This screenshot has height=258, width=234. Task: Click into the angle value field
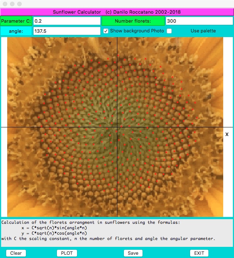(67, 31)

--

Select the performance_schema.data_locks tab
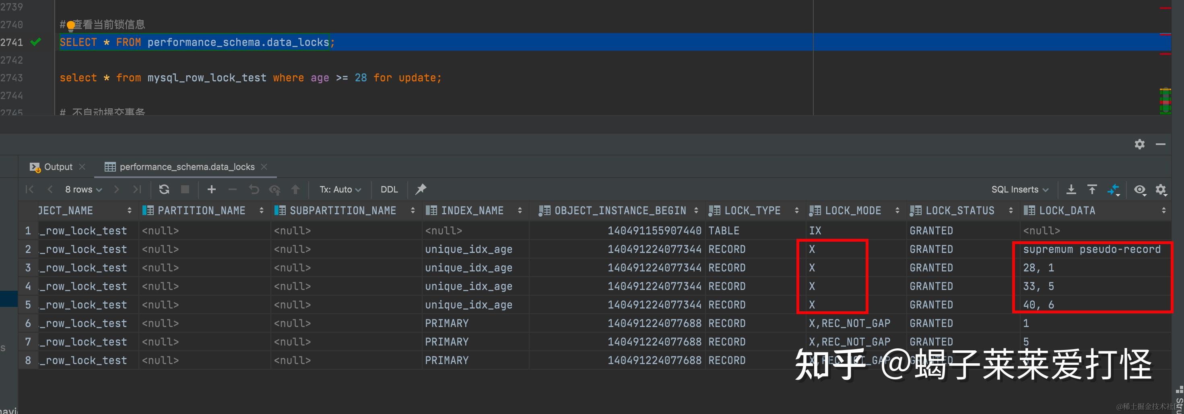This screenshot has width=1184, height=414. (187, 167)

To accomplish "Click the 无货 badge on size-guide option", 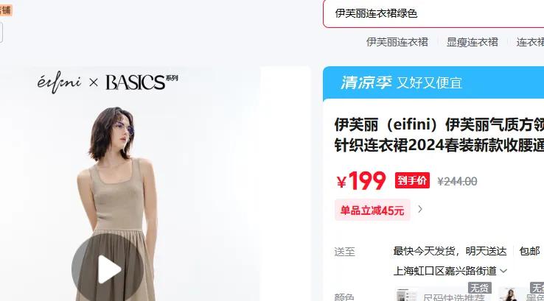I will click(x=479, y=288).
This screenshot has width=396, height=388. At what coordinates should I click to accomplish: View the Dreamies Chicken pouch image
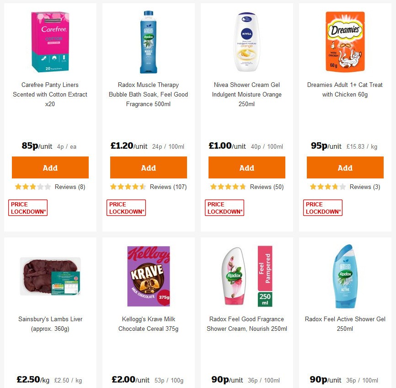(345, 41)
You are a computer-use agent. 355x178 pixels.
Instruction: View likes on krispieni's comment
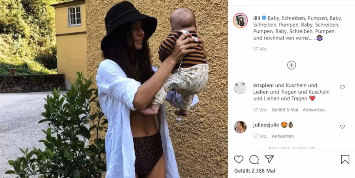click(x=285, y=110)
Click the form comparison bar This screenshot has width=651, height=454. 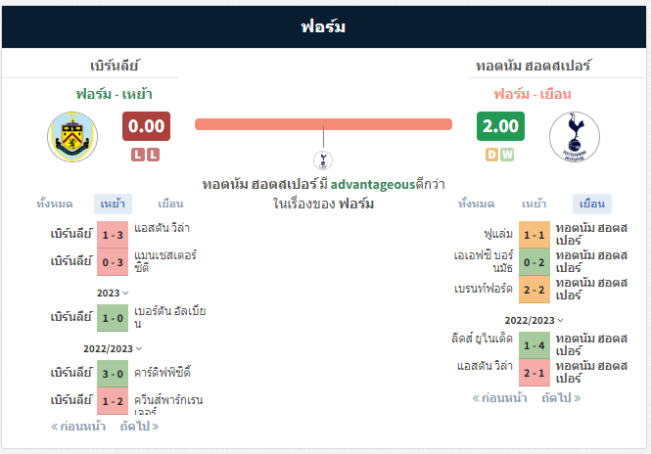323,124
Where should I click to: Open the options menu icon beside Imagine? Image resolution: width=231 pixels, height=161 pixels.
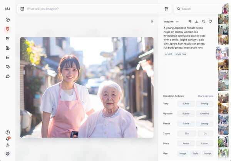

---

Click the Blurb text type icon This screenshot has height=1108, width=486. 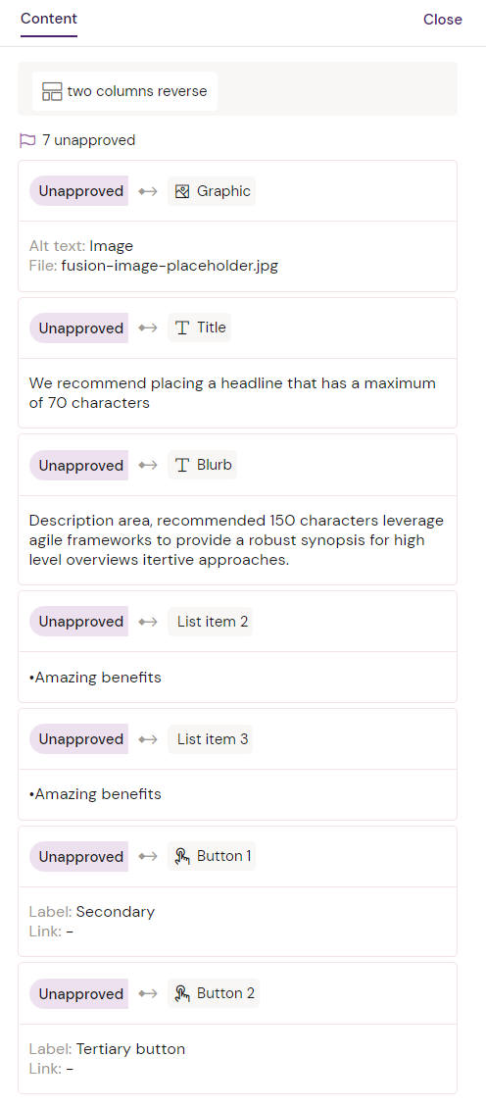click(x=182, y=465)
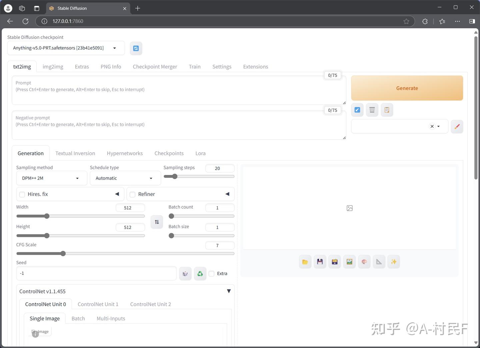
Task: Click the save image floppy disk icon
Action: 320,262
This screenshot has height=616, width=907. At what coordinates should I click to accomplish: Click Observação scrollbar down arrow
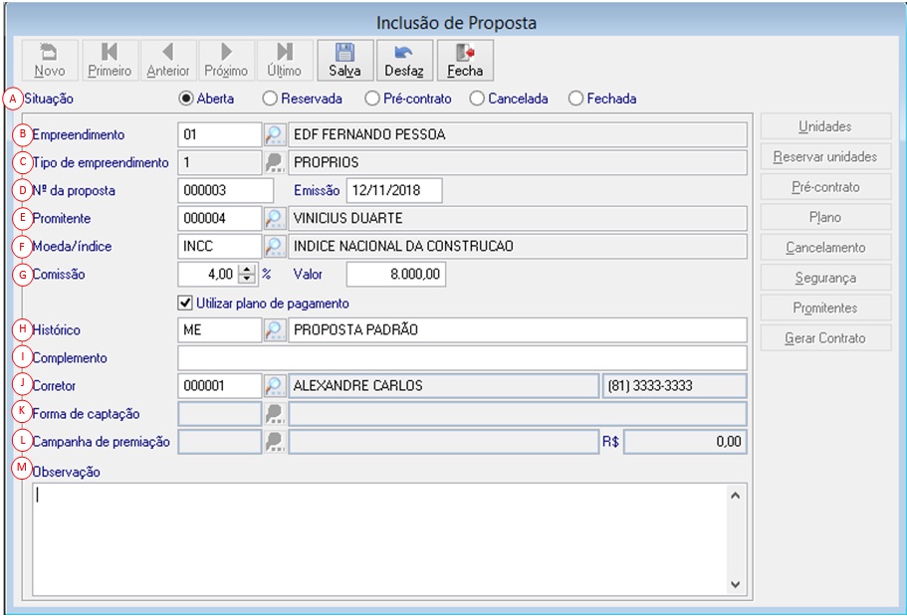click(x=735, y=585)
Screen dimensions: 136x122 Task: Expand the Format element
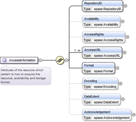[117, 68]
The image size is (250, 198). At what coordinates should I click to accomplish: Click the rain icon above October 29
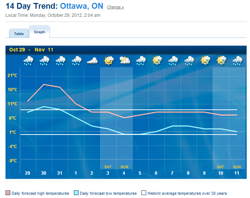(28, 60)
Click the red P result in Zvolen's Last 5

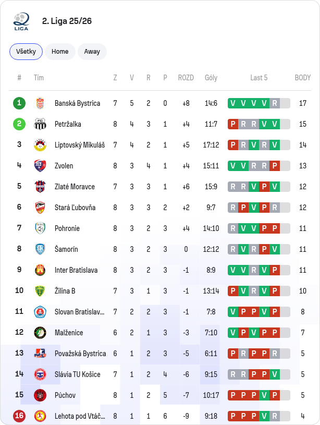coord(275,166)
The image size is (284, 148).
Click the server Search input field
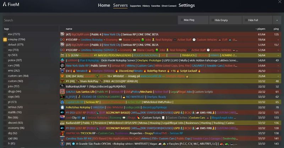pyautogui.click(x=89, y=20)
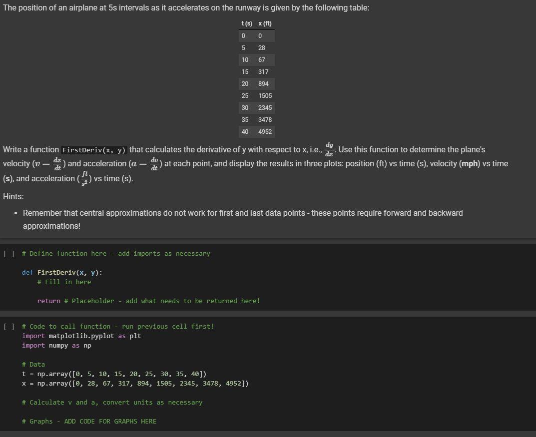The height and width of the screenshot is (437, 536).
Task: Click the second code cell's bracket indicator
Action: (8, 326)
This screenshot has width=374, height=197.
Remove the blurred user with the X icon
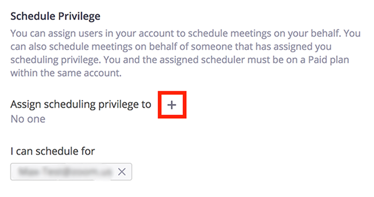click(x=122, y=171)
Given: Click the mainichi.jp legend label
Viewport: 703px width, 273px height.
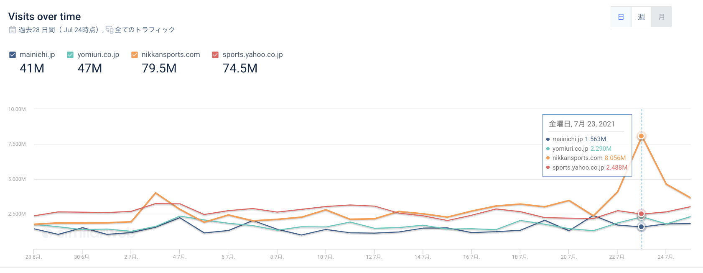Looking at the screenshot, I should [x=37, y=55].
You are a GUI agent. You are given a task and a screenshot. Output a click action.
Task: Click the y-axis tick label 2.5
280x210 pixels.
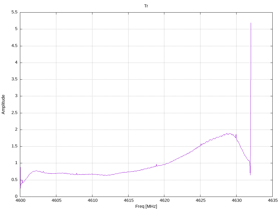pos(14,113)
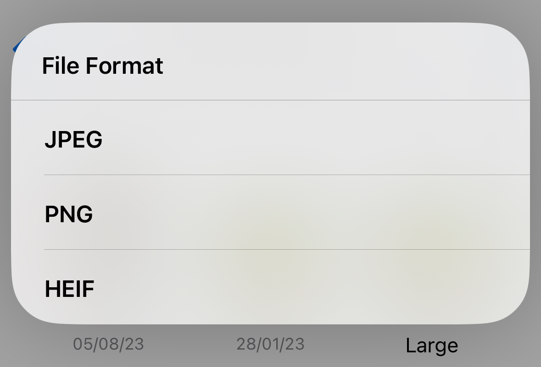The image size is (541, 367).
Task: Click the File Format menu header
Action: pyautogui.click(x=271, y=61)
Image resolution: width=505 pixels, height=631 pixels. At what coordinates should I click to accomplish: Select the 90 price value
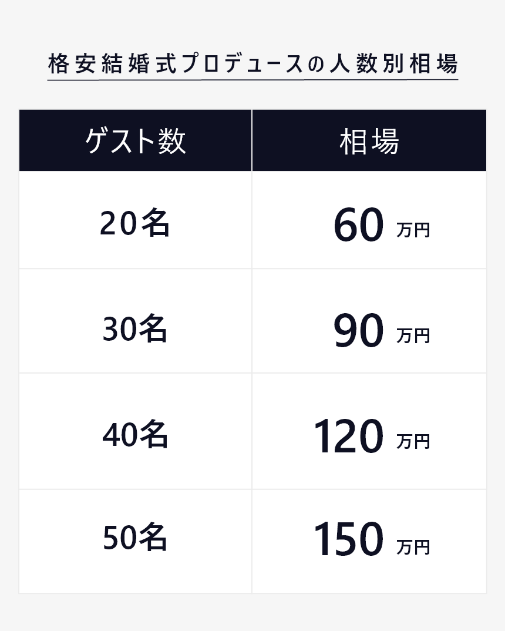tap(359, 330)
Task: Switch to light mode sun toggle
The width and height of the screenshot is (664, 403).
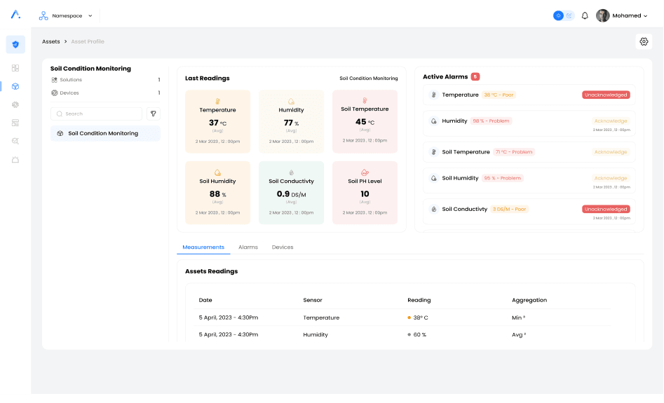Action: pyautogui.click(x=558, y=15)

:: Work item ::
All lines above holding the word "agent" make up the answer; copy each one.

:: Written answer ::
You are a computer-use agent. 355x178 pixels.
You are a GUI agent. You are given a task and a screenshot. Output a click action.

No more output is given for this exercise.